What you are asked to do: Would you retype, word for word, only the lines from the one holding "Where should I" through the final line of the entries below, without the pictures?

(Data to process Opens)

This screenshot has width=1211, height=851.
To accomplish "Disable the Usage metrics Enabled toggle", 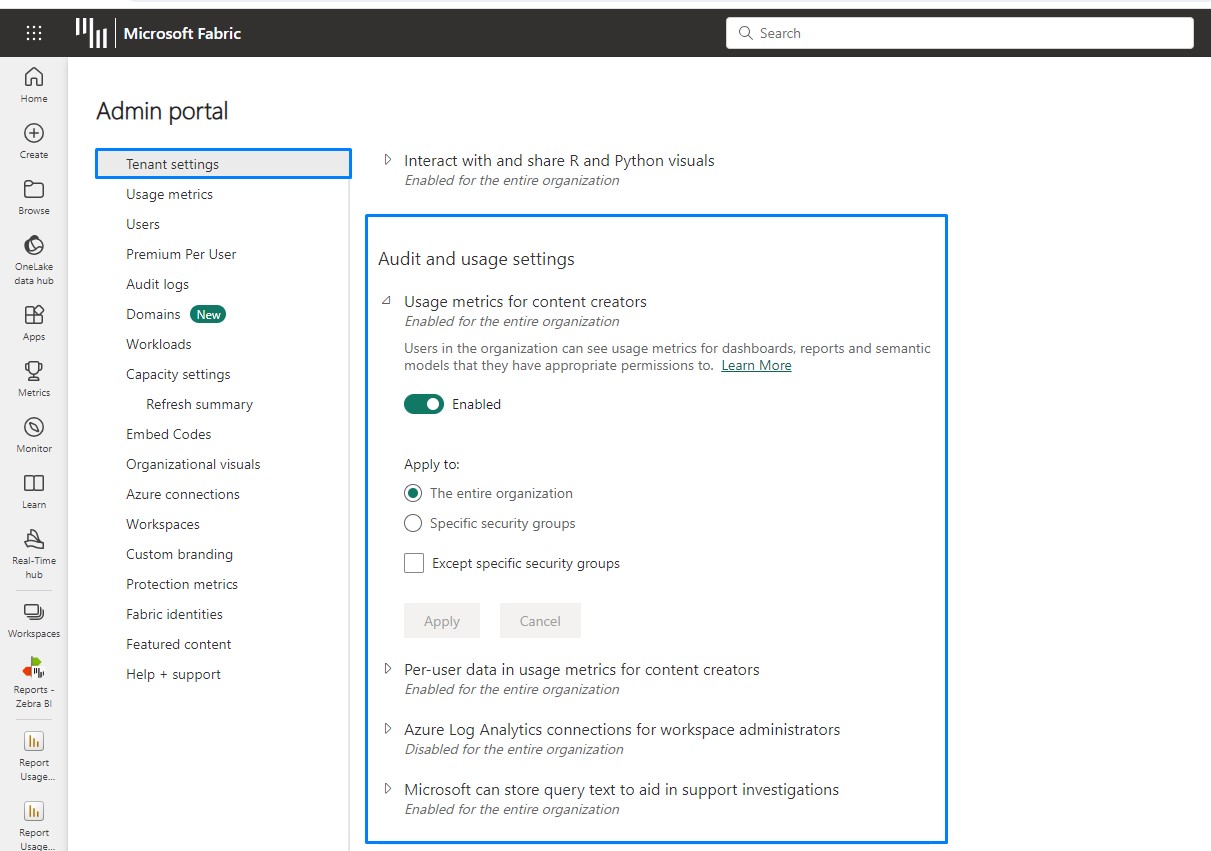I will [x=424, y=404].
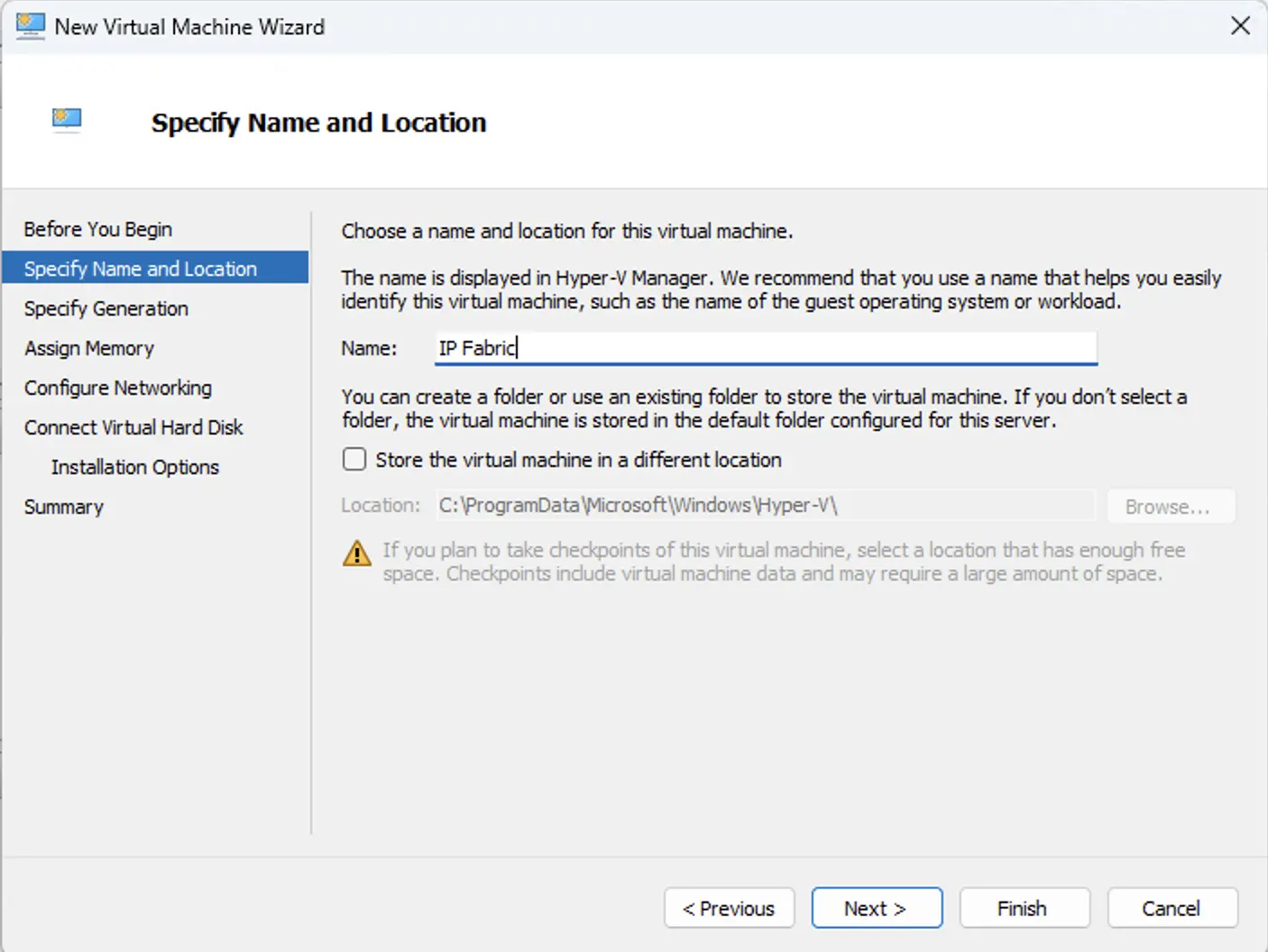Open the Specify Generation step
The image size is (1268, 952).
point(106,307)
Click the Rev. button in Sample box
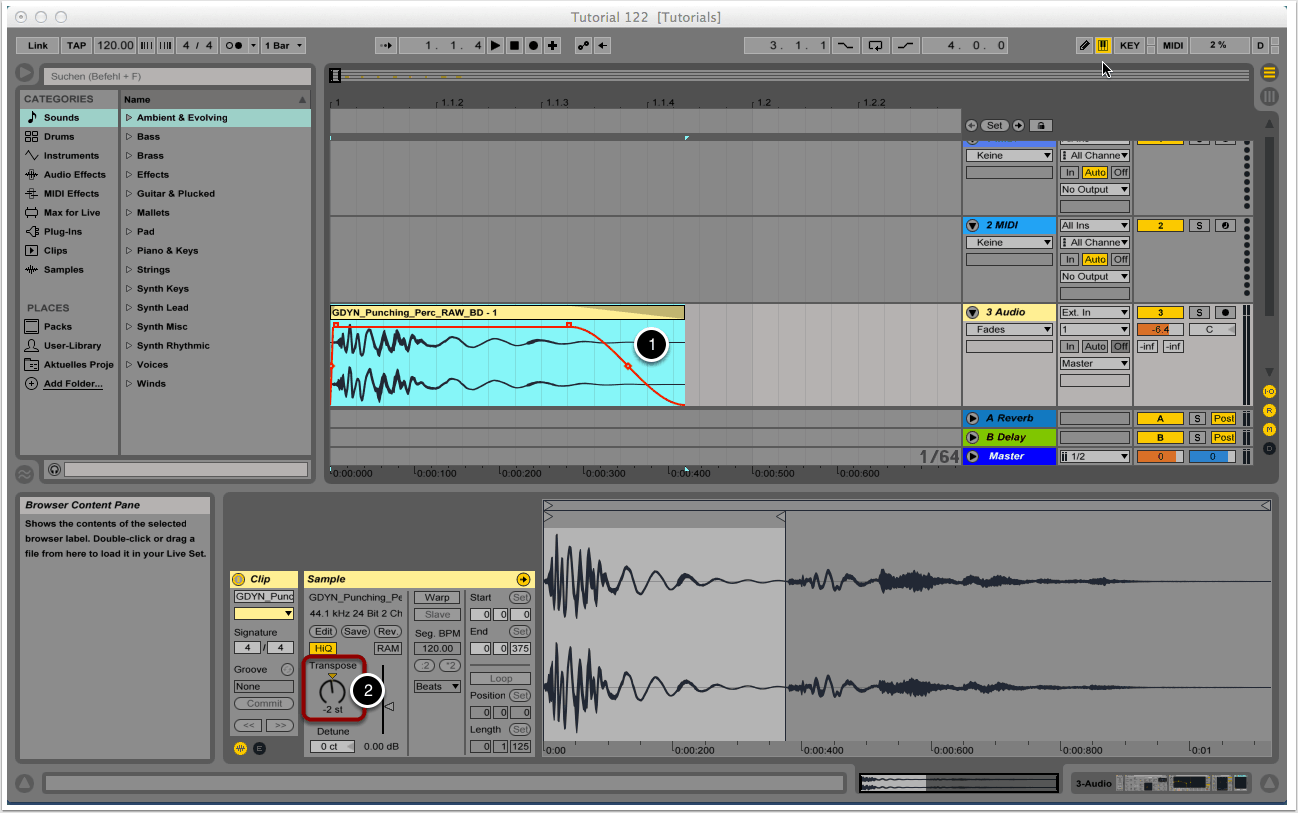Viewport: 1298px width, 813px height. 387,632
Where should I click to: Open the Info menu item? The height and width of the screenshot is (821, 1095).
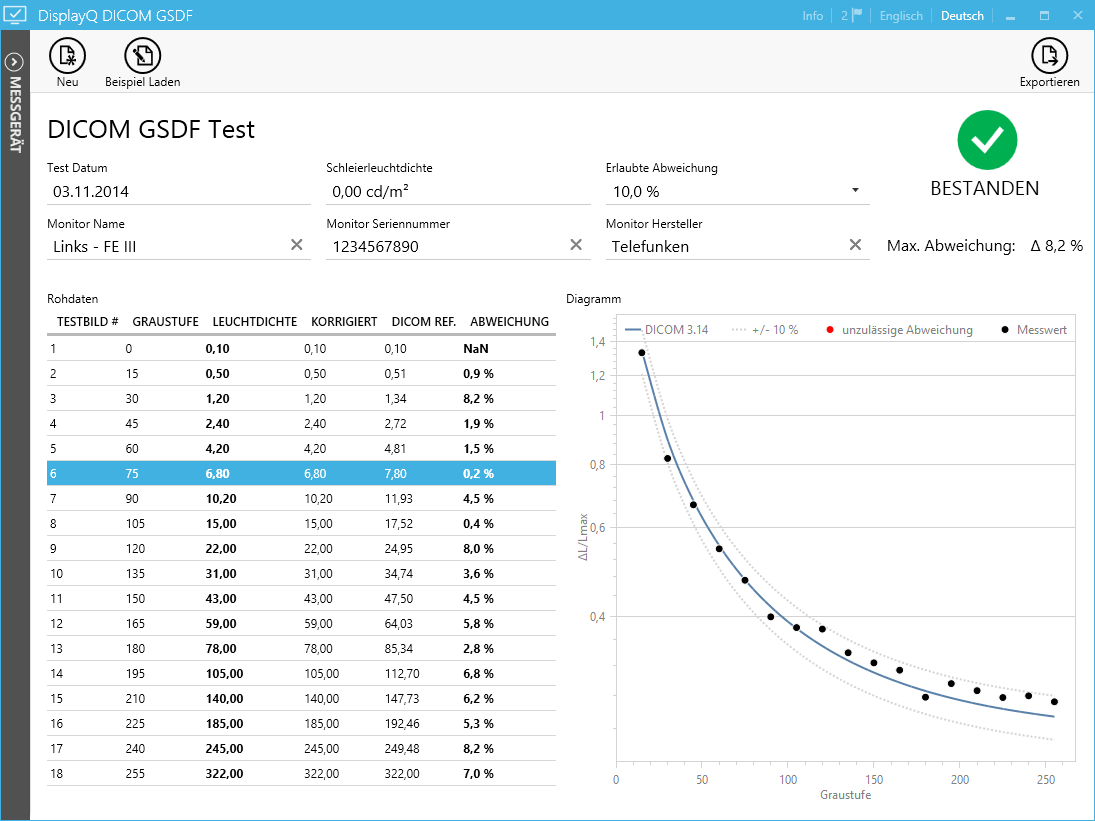click(812, 16)
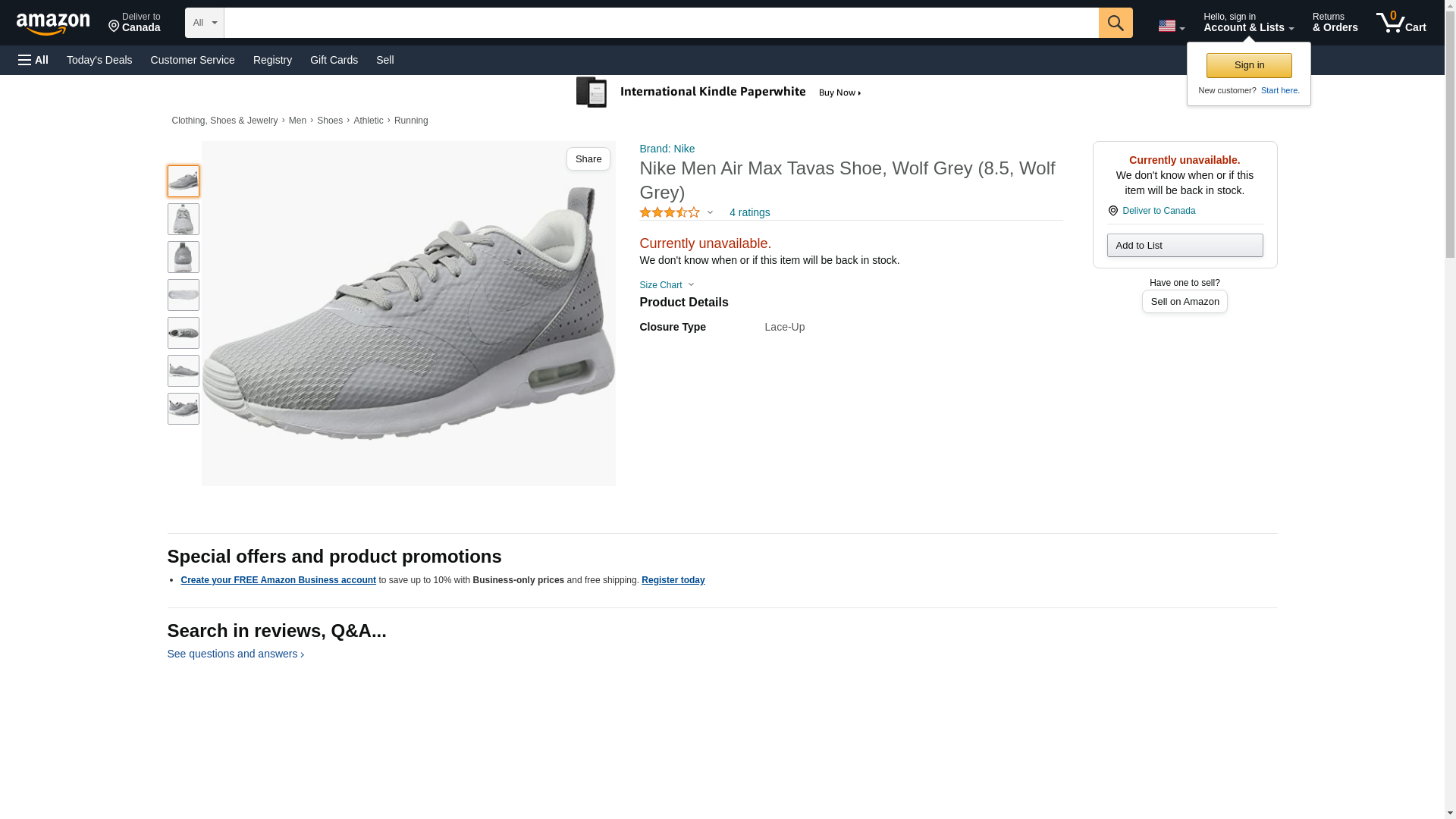Open the country flag language selector
The width and height of the screenshot is (1456, 819).
pos(1171,26)
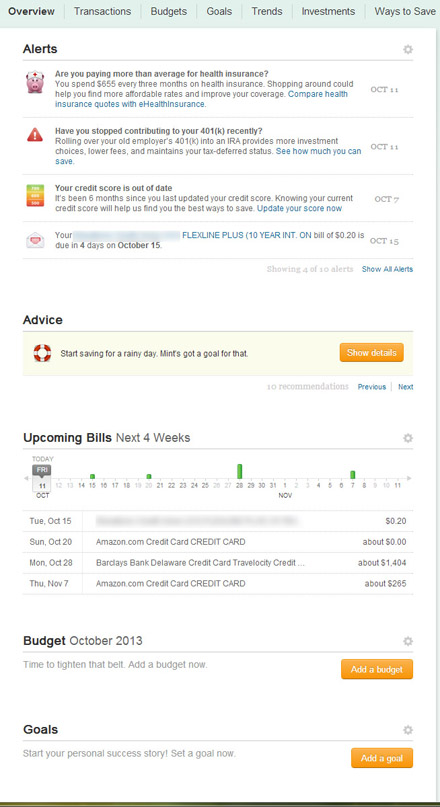Click the Show details button
The height and width of the screenshot is (807, 440).
[372, 353]
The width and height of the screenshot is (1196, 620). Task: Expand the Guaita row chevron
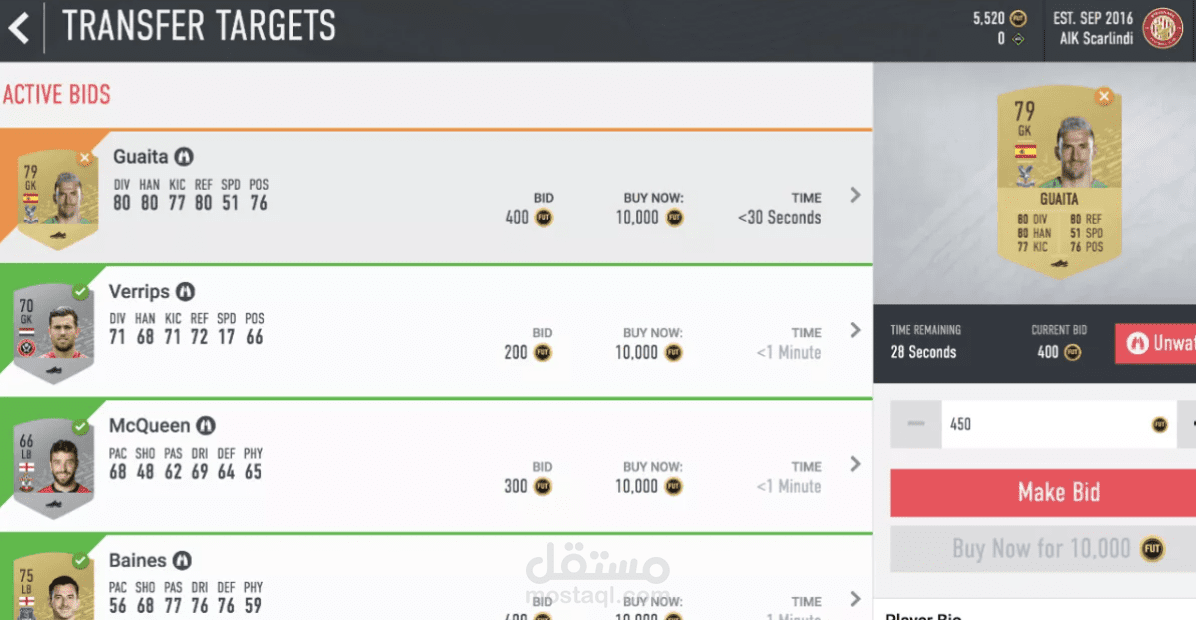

(Data to process Closes)

Reply:
Where should I click to: Open the Info menu item? The height and width of the screenshot is (821, 1095).
click(812, 16)
Open the country flag language selector
The width and height of the screenshot is (1456, 819).
pos(1171,26)
Click the Show details button
The height and width of the screenshot is (807, 440).
[372, 353]
The width and height of the screenshot is (1196, 620). Task: Expand the Guaita row chevron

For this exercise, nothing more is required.